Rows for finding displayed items

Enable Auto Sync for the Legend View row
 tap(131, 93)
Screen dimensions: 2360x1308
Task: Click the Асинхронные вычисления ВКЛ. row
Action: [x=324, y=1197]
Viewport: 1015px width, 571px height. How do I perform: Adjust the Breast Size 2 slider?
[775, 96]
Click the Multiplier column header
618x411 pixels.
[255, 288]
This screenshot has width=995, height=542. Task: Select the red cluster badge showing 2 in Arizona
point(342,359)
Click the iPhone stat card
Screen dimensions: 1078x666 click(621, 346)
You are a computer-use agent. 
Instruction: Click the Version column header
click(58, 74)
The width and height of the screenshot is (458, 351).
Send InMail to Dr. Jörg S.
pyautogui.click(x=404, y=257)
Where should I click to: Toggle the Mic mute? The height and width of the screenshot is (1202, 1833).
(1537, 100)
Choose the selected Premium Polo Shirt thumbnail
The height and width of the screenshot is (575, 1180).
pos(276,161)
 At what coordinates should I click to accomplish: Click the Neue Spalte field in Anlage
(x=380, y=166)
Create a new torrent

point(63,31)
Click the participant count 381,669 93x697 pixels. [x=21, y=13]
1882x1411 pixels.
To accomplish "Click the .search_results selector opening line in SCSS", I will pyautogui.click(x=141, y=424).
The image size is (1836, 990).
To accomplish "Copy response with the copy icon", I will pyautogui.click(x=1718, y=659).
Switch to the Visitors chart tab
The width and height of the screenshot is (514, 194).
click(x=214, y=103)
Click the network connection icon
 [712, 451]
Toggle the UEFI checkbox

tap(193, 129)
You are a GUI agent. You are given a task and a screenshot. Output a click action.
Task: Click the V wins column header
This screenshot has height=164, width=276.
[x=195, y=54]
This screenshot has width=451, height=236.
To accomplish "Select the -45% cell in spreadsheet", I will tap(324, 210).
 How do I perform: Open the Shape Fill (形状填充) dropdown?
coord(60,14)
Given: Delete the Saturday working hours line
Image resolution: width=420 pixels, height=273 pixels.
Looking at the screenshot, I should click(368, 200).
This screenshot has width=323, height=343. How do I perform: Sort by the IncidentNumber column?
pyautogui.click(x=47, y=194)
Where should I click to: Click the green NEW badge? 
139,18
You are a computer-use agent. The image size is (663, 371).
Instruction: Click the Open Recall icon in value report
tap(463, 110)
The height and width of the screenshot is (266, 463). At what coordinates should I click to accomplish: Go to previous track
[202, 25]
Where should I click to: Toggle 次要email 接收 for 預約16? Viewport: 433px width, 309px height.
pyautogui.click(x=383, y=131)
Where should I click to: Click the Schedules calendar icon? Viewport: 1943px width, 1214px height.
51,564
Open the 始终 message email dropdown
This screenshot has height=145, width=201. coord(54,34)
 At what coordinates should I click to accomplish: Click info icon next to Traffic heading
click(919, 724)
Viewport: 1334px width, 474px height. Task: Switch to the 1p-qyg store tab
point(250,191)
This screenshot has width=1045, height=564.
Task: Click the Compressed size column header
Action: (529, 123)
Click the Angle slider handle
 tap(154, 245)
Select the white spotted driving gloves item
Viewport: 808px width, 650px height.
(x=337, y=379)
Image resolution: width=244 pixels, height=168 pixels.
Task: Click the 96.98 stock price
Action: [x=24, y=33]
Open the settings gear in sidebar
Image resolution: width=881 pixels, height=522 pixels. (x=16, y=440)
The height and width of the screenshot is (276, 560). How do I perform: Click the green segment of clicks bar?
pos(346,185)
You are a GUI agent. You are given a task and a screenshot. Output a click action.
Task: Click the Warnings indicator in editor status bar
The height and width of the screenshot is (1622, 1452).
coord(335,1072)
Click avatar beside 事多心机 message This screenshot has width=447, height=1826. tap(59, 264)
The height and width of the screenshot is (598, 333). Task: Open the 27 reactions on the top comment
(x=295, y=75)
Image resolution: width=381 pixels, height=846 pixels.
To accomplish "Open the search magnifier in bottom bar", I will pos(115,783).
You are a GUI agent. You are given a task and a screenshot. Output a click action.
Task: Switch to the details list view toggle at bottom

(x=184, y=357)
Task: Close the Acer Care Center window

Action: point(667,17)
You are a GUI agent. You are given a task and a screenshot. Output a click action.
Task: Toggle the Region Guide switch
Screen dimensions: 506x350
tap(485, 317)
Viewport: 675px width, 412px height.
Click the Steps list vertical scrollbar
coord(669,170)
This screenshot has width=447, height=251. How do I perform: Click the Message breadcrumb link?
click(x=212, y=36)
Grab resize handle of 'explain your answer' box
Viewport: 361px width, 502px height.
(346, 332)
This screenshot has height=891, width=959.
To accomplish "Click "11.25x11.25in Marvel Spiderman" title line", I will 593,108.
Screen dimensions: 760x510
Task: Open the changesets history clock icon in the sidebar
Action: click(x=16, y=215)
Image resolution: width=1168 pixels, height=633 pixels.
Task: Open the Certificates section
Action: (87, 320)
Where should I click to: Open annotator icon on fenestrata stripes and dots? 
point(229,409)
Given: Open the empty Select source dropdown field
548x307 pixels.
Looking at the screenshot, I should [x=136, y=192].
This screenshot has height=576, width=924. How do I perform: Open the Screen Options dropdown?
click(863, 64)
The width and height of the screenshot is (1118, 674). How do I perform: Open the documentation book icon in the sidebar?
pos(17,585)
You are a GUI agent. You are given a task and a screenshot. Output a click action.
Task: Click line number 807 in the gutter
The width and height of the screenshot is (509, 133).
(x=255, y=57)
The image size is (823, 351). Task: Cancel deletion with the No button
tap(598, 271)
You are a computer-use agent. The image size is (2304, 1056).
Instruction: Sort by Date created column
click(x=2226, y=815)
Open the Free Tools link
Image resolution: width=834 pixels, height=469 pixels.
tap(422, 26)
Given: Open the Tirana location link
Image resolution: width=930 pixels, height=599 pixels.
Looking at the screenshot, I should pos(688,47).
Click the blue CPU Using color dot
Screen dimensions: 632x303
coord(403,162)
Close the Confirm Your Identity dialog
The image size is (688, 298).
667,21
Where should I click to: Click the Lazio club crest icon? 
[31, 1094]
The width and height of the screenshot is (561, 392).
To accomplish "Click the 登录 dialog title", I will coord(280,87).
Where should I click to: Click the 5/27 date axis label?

- WRITTEN EXERCISE
Substitute "Goal" for "Instruction" throughout all the rows and leave everything else unchanged.

- THE OUTPUT
Enable Auto Sync for the Legend View row
 tap(131, 93)
Screen dimensions: 2360x1308
Task: Click the Асинхронные вычисления ВКЛ. row
Action: [x=324, y=1197]
Viewport: 1015px width, 571px height. How do I perform: Adjust the Breast Size 2 slider?
[775, 96]
Click the Multiplier column header
618x411 pixels.
[255, 288]
This screenshot has width=995, height=542. Task: Select the red cluster badge showing 2 in Arizona
point(342,359)
Click the iPhone stat card
Screen dimensions: 1078x666 click(621, 346)
You are a computer-use agent. 
Goal: Click the Version column header
click(58, 74)
The width and height of the screenshot is (458, 351).
Send InMail to Dr. Jörg S.
pyautogui.click(x=404, y=257)
Where should I click to: Toggle the Mic mute? The height and width of the screenshot is (1202, 1833).
(1537, 100)
Choose the selected Premium Polo Shirt thumbnail
The height and width of the screenshot is (575, 1180).
pos(276,161)
 At what coordinates should I click to accomplish: Click the Neue Spalte field in Anlage
(x=380, y=166)
Create a new torrent

point(63,31)
Click the participant count 381,669 93x697 pixels. [x=21, y=13]
1882x1411 pixels.
To accomplish "Click the .search_results selector opening line in SCSS", I will pyautogui.click(x=141, y=424).
The image size is (1836, 990).
To accomplish "Copy response with the copy icon", I will pyautogui.click(x=1718, y=659).
Switch to the Visitors chart tab
The width and height of the screenshot is (514, 194).
click(x=214, y=103)
Click the network connection icon
 [712, 451]
Toggle the UEFI checkbox

tap(193, 129)
You are a GUI agent. You are given a task and a screenshot. Output a click action.
Task: Click the V wins column header
This screenshot has height=164, width=276.
[x=195, y=54]
This screenshot has width=451, height=236.
To accomplish "Select the -45% cell in spreadsheet", I will tap(324, 210).
 How do I perform: Open the Shape Fill (形状填充) dropdown?
coord(60,14)
Given: Delete the Saturday working hours line
Image resolution: width=420 pixels, height=273 pixels.
Looking at the screenshot, I should click(368, 200).
This screenshot has width=323, height=343. How do I perform: Sort by the IncidentNumber column?
pyautogui.click(x=47, y=194)
Where should I click to: Click the green NEW badge? 
139,18
You are a computer-use agent. The image size is (663, 371).
Goal: Click the Open Recall icon in value report
tap(463, 110)
The height and width of the screenshot is (266, 463). At what coordinates should I click to accomplish: Go to previous track
[202, 25]
Where should I click to: Toggle 次要email 接收 for 預約16? Viewport: 433px width, 309px height.
pyautogui.click(x=383, y=131)
Where should I click to: Click the Schedules calendar icon? Viewport: 1943px width, 1214px height.
51,564
Open the 始终 message email dropdown
This screenshot has height=145, width=201. coord(54,34)
 At what coordinates should I click to accomplish: Click info icon next to Traffic heading
click(919, 724)
Viewport: 1334px width, 474px height. Task: Switch to the 1p-qyg store tab
point(250,191)
This screenshot has width=1045, height=564.
Task: Click the Compressed size column header
Action: (529, 123)
Click the Angle slider handle
 tap(154, 245)
Select the white spotted driving gloves item
Viewport: 808px width, 650px height.
(x=337, y=379)
Image resolution: width=244 pixels, height=168 pixels.
Task: Click the 96.98 stock price
Action: [x=24, y=33]
Open the settings gear in sidebar
Image resolution: width=881 pixels, height=522 pixels. (x=16, y=440)
The height and width of the screenshot is (276, 560). How do I perform: Click the green segment of clicks bar?
pos(346,185)
You are a GUI agent. You are given a task and a screenshot. Output a click action.
Task: Click the Warnings indicator in editor status bar
The height and width of the screenshot is (1622, 1452).
coord(335,1072)
Click avatar beside 事多心机 message This screenshot has width=447, height=1826. tap(59, 264)
The height and width of the screenshot is (598, 333). Task: Open the 27 reactions on the top comment
(x=295, y=75)
Image resolution: width=381 pixels, height=846 pixels.
To accomplish "Open the search magnifier in bottom bar", I will pos(115,783).
You are a GUI agent. You are given a task and a screenshot. Output a click action.
Task: Switch to the details list view toggle at bottom

(x=184, y=357)
Task: Close the Acer Care Center window

Action: point(667,17)
You are a GUI agent. You are given a task and a screenshot. Output a click action.
Task: Toggle the Region Guide switch
Screen dimensions: 506x350
tap(485, 317)
Viewport: 675px width, 412px height.
Click the Steps list vertical scrollbar
coord(669,170)
This screenshot has width=447, height=251. How do I perform: Click the Message breadcrumb link?
click(x=212, y=36)
Grab resize handle of 'explain your answer' box
Viewport: 361px width, 502px height.
(346, 332)
This screenshot has height=891, width=959.
To accomplish "Click "11.25x11.25in Marvel Spiderman" title line", I will 593,108.
Screen dimensions: 760x510
Task: Open the changesets history clock icon in the sidebar
Action: click(x=16, y=215)
Image resolution: width=1168 pixels, height=633 pixels.
Task: Open the Certificates section
Action: (87, 320)
Where should I click to: Open annotator icon on fenestrata stripes and dots? 
point(229,409)
Given: Open the empty Select source dropdown field
548x307 pixels.
Looking at the screenshot, I should [x=136, y=192].
This screenshot has height=576, width=924. How do I perform: Open the Screen Options dropdown?
click(863, 64)
The width and height of the screenshot is (1118, 674). How do I perform: Open the documentation book icon in the sidebar?
pos(17,585)
You are a GUI agent. You are given a task and a screenshot. Output a click action.
Task: Click line number 807 in the gutter
The width and height of the screenshot is (509, 133).
(x=255, y=57)
The image size is (823, 351). Task: Cancel deletion with the No button
tap(598, 271)
You are a computer-use agent. The image size is (2304, 1056).
Goal: Sort by Date created column
click(x=2226, y=815)
Open the Free Tools link
Image resolution: width=834 pixels, height=469 pixels.
tap(422, 26)
Given: Open the Tirana location link
Image resolution: width=930 pixels, height=599 pixels.
Looking at the screenshot, I should pos(688,47).
Click the blue CPU Using color dot
Screen dimensions: 632x303
coord(403,162)
Close the Confirm Your Identity dialog
The image size is (688, 298).
667,21
Where should I click to: Click the Lazio club crest icon? 
[31, 1094]
The width and height of the screenshot is (561, 392).
To accomplish "Click the 登录 dialog title", I will coord(280,87).
Where should I click to: Click the 5/27 date axis label?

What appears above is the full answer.